Description of the task
Look below for lines that hold the string "tree" and copy each one.
Records shown section start
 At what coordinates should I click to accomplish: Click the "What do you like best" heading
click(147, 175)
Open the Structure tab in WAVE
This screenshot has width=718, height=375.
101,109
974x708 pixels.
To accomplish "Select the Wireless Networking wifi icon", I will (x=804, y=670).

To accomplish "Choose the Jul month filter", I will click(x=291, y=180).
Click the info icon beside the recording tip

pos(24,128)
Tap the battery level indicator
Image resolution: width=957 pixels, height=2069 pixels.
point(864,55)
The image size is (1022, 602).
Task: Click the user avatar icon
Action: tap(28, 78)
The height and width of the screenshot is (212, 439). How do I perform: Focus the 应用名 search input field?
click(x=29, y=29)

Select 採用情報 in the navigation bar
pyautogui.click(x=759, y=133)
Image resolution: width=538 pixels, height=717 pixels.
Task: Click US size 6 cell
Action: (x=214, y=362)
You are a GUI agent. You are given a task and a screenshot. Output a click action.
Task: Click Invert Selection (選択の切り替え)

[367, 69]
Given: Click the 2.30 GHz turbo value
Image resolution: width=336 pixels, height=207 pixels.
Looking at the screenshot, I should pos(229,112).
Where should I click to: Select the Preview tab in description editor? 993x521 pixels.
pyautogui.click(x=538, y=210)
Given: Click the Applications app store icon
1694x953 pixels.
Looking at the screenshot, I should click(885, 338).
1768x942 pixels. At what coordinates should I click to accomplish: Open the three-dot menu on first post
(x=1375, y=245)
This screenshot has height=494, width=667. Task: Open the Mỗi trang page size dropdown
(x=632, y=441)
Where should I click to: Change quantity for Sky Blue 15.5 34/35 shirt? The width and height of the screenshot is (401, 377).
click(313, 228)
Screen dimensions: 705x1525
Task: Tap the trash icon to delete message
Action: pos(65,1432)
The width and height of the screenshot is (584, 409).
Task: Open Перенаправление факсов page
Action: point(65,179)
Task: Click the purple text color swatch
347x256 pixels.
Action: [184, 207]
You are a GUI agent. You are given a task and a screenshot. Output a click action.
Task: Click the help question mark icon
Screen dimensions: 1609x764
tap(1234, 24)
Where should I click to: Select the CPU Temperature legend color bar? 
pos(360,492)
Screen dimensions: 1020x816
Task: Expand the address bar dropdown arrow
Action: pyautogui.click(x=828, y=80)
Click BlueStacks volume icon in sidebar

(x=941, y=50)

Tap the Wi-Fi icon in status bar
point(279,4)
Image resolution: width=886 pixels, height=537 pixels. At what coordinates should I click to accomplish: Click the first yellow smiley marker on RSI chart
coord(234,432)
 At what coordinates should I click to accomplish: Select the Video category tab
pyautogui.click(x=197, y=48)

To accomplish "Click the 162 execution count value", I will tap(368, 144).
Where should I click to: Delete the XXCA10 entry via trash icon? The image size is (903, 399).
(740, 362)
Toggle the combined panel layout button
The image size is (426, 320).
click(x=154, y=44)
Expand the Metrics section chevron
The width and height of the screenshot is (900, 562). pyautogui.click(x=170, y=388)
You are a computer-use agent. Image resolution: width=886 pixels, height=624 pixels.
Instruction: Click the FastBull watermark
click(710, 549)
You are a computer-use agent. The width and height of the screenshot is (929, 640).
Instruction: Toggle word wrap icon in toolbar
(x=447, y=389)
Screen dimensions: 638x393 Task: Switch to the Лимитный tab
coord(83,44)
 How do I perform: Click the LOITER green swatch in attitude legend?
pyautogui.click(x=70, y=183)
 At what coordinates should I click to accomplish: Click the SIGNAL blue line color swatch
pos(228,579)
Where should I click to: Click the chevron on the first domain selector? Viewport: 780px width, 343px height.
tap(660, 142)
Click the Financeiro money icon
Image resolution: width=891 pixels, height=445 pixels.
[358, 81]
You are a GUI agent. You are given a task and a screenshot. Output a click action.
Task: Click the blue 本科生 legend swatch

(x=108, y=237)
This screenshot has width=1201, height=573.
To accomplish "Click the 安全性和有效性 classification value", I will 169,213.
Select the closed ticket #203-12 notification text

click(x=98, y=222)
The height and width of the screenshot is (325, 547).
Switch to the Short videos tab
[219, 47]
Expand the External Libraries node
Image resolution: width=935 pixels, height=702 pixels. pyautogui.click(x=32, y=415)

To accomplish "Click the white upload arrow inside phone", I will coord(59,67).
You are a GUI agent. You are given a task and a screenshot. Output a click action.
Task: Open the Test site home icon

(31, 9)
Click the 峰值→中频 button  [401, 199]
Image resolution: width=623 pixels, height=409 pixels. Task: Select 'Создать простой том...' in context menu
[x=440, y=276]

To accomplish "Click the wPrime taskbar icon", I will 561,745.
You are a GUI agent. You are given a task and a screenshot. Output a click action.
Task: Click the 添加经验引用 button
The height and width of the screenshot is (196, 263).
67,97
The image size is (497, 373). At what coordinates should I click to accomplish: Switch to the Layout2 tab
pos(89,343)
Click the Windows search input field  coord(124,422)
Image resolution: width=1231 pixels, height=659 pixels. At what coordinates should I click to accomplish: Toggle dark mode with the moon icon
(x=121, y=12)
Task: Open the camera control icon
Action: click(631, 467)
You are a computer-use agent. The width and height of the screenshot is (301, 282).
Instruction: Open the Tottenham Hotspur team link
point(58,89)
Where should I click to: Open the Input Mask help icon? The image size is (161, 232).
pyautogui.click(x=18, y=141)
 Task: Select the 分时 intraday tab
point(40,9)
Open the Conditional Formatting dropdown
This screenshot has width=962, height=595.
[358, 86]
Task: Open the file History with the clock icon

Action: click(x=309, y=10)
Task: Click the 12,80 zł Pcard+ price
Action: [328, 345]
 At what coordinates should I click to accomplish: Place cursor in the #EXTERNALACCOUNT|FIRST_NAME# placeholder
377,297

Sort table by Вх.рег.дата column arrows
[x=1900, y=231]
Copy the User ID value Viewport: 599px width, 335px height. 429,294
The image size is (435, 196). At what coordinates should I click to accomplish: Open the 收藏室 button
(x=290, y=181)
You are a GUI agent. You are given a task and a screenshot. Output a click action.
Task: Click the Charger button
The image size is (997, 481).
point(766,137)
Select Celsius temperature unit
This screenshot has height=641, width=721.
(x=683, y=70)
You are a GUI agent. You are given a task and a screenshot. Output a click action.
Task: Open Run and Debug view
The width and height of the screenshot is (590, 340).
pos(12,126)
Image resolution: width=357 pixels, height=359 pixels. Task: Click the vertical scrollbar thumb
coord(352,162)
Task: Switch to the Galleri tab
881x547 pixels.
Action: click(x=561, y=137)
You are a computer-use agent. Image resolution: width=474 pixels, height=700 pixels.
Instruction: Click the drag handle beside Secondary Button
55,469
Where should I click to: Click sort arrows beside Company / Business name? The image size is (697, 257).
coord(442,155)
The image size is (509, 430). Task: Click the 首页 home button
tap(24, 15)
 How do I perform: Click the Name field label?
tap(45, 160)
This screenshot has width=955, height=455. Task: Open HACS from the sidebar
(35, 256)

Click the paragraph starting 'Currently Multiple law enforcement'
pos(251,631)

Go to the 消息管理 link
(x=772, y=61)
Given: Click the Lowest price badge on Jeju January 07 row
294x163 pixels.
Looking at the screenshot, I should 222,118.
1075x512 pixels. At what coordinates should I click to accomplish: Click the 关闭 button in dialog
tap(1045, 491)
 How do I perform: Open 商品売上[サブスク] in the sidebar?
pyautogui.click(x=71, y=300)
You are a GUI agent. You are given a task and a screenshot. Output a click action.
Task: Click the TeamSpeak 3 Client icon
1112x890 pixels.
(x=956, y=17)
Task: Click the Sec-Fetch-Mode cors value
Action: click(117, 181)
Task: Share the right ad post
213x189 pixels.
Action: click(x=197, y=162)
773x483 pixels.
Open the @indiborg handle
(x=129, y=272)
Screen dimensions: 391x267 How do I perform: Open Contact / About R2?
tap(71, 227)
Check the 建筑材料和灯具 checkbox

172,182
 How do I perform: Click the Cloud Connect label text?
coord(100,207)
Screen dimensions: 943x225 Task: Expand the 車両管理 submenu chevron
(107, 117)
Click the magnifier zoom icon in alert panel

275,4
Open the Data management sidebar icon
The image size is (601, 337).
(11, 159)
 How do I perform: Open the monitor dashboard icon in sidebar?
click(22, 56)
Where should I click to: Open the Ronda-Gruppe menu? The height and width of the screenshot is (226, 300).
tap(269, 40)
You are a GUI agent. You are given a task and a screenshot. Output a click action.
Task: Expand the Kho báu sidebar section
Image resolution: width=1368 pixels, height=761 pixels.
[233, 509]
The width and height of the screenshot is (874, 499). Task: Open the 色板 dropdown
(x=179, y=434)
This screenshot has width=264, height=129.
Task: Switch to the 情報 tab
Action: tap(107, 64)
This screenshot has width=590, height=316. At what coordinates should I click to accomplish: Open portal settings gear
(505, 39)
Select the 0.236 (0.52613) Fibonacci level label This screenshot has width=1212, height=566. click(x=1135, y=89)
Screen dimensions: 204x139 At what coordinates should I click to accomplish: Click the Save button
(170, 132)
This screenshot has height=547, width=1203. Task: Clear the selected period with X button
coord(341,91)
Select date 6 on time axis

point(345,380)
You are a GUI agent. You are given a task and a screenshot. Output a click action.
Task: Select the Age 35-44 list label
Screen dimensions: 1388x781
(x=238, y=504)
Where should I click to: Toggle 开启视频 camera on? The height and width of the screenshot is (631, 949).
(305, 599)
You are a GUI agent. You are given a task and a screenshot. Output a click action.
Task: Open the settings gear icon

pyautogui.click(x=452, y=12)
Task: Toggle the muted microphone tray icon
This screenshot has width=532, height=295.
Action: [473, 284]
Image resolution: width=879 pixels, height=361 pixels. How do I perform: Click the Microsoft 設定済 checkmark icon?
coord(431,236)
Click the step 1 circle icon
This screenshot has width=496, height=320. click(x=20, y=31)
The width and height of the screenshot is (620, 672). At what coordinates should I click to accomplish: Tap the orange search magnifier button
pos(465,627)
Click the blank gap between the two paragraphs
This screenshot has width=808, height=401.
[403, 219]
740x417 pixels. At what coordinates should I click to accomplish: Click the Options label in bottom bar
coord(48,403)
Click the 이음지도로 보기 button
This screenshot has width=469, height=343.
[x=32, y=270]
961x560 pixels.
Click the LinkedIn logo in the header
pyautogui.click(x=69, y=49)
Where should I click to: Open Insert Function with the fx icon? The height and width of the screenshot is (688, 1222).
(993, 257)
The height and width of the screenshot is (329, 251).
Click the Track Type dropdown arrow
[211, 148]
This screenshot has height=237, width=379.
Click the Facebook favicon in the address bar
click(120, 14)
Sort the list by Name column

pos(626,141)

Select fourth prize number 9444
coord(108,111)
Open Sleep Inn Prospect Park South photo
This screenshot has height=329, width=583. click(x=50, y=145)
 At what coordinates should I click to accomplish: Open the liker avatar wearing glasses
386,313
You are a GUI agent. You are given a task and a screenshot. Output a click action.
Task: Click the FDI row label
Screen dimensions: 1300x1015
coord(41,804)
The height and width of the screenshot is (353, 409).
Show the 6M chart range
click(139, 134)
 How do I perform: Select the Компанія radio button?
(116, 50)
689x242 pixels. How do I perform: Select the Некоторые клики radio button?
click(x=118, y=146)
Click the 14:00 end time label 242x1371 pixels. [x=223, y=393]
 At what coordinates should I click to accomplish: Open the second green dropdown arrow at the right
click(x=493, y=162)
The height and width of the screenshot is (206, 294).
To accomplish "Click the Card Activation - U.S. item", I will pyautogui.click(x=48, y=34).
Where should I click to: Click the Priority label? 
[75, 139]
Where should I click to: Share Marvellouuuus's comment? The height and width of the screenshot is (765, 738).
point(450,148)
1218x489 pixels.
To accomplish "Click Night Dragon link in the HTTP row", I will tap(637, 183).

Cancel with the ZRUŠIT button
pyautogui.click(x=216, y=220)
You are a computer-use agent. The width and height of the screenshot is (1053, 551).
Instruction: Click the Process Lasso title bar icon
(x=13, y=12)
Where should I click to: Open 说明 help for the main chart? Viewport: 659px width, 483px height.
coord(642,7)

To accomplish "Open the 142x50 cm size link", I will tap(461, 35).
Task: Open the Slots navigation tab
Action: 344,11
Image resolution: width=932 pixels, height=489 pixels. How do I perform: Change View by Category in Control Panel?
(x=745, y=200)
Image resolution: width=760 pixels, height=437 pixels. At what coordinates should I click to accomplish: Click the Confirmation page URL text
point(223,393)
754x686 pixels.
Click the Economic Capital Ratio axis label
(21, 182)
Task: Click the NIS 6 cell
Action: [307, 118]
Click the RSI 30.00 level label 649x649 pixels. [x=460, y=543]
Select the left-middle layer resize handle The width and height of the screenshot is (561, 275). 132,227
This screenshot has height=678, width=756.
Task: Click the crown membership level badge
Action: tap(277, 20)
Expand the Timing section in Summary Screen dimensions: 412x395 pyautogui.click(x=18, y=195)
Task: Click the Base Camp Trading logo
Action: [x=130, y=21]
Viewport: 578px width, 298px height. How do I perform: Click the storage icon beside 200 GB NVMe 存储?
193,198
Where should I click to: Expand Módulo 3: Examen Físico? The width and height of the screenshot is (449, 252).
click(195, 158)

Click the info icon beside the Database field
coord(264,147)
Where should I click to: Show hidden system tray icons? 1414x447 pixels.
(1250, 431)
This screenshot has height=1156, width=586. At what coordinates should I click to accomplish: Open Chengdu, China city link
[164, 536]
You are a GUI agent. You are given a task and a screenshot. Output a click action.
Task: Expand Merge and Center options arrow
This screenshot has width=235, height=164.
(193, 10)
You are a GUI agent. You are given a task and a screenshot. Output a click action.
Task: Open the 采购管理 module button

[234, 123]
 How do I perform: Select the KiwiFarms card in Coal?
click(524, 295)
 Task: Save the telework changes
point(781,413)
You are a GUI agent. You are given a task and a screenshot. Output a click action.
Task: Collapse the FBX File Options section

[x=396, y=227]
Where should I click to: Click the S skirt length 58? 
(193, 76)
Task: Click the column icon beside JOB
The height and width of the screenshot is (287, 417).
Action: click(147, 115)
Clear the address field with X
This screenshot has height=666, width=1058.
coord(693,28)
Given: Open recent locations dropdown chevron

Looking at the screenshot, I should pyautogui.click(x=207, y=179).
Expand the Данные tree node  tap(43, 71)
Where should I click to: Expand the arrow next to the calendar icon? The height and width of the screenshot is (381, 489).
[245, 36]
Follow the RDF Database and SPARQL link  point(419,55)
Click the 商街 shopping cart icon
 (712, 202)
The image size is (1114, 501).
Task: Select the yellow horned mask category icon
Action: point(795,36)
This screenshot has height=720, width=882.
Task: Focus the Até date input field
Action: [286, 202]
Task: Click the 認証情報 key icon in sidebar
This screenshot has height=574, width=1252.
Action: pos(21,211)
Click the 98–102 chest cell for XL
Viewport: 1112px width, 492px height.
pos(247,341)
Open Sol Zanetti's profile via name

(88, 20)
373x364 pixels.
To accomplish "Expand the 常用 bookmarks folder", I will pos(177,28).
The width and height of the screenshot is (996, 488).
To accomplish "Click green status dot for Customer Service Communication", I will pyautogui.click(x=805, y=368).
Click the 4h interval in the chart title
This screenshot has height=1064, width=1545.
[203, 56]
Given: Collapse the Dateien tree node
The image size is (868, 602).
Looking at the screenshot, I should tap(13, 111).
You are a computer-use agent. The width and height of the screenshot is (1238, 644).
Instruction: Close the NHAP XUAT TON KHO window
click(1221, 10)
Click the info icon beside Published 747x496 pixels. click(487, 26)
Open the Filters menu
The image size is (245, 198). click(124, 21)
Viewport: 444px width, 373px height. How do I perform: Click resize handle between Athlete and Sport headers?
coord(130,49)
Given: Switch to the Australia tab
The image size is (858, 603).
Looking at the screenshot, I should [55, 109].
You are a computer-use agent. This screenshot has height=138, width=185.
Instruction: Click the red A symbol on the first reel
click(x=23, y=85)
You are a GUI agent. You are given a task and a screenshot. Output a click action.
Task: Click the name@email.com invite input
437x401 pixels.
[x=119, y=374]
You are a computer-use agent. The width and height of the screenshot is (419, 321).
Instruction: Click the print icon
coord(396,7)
Records shown section end
Response to the task
Expand the Данные tree node  tap(43, 71)
Given: Collapse the Dateien tree node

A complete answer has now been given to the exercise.